September 15, 20169 yr I need to get the Current Time in UTC and reformat it to HH:mm:ssZ I was thinking that I need to use Get ( CurrentTimeUTCMilliseconds ) Any tips? Thanks
September 15, 20169 yr Did you look at Brian Dunning’s site for a Custom Function? I kind of remember one for this. http://www.briandunning.com/filemaker-custom-functions/recentlist.php
September 15, 20169 yr Yes, that's correct. Formatting is done in the Inspector palette. Tips? Well, if you have a field holding the offset, then you can calc the local time. http://www.filemaker.com/help/13/fmp/en/html/func_ref2.32.27.html
September 15, 20169 yr Author 7 minutes ago, bcooney said: Yes, that's correct. Formatting is done in the Inspector palette. Tips? Well, if you have a field holding the offset, then you can calc the local time. http://www.filemaker.com/help/13/fmp/en/html/func_ref2.32.27.html Thisbeing used when I'm exporting XML so currently it's a set field calc that is Global.. Not being used for any layout. The issue with having a field to hold the offset is that would need to be changed based on the Daylight saving. The Get ( CurrentTimeUTCMilliseconds ) knows this info.. Just trying to get this info into a Time format.
September 15, 20169 yr 32 minutes ago, Devin said: Thisbeing used when I'm exporting XML so currently it's a set field calc that is Global. So why don't you set the global field to: Let ( [ s = Int ( Mod ( Get ( CurrentTimeUTCMilliseconds ) ; 86400000 ) / 1000 ) ] ; Time ( 0 ; 0 ; s ) & "Z" ) Note that the global field needs to be a Text field. Or make the global field a Time field, format it as hh:mm:ss with a trailing "Z", and set it to: Mod ( Get ( CurrentTimeUTCMilliseconds ) ; 86400000 ) / 1000 Then make sure you export with the option "Apply current layout’s data formatting to exported data" checked. Edited September 15, 20169 yr by comment
September 15, 20169 yr Author That Worked.. I have no idea what that does.. But it works. Thanks once again Comment..

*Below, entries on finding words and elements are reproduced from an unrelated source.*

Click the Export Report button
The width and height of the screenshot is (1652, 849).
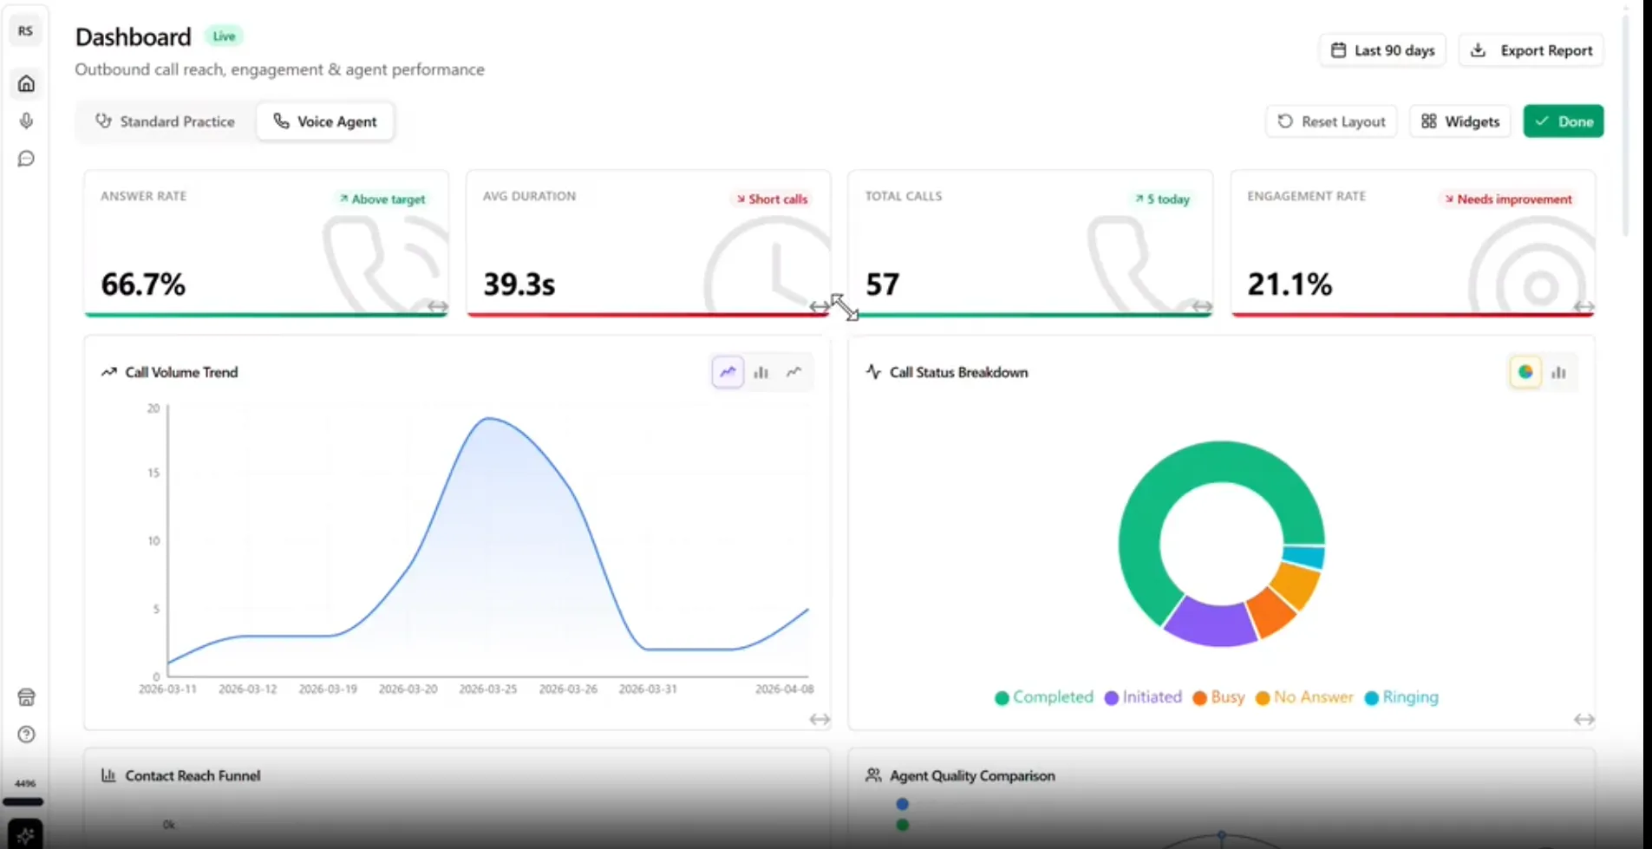click(x=1531, y=50)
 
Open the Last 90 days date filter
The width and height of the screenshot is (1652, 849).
click(x=1382, y=50)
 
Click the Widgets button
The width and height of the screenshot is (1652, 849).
click(x=1460, y=121)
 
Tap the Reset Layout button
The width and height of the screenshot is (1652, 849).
click(x=1331, y=121)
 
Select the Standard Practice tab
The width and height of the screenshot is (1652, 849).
click(x=165, y=121)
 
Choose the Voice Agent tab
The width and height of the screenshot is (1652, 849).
click(x=325, y=121)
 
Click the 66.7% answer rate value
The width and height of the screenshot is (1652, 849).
click(x=143, y=284)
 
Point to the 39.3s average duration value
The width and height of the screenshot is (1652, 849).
click(x=519, y=284)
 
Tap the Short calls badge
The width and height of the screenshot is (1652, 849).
click(x=772, y=199)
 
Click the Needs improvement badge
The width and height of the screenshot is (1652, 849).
click(x=1508, y=199)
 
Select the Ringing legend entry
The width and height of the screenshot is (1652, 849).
click(x=1401, y=697)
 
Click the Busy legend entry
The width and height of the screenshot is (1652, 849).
click(x=1218, y=697)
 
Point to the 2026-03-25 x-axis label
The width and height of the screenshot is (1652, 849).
click(x=487, y=689)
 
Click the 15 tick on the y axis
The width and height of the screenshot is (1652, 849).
click(x=153, y=473)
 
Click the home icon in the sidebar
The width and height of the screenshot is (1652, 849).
click(x=26, y=84)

September 15, 20169 yr 8 minutes ago, Devin said: I have no idea what that does. Well, there are 86.400,000 milliseconds in a 24-hour day. So if you divide the total number of milliseconds since 1/1/0001 by that and take the remainder, you will have the number of milliseconds elapsed since midnight today. Divide that by 1000, and the rest it trivial. Note the edit to my answer above.